Gold slips another 1% during continued drop

13th June 2013 No Comments

goldThere’s been an absolute tragedy in the market when it comes to gold lately, as prices in 2013 have been bad all year long. Besides a precipitous drop in April, what we’ve seen is a downward trend buoyed by occasional small spikes upward. However, the spikes upward are never enough to eat the losses from the big drops that happen now and then, and instead we see prices drop, then stabilize, then drop again, without accompanying meaningful climbs.

Well, today, wouldn’t you know it, gold prices have dropped over 1% yet again. Right now, we’re looking at $1,377 an ounce and many are wondering just how much lower prices can continue to drop.

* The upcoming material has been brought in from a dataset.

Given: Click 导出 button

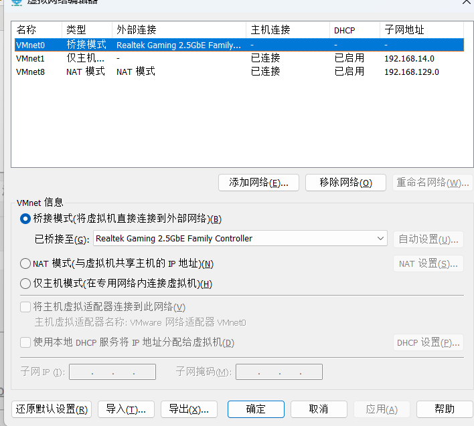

Consider that in mid-2011, when gold prices were at all-time highs, above $1,900 an ounce, which means we’ve dropped 30% since then. It means that gold fans have not had a very good time the last two years.

Now, there are multiple ways to look at this, you know. With all of the big drops we’ve seen, 1% may not even seem newsworthy, which means a lot of investors may not even be scared away at this point. It’s hard to imagine anybody who’s into gold for the short term now, anyway. People are hoping for a long-term bounce back, instead.

However, commodity analysts at Societe General do not share the bullish optimism of gold fans. In fact, they think gold could hit as low as $1,150 by next year, with investors continuing to tap out to all of the continued drops.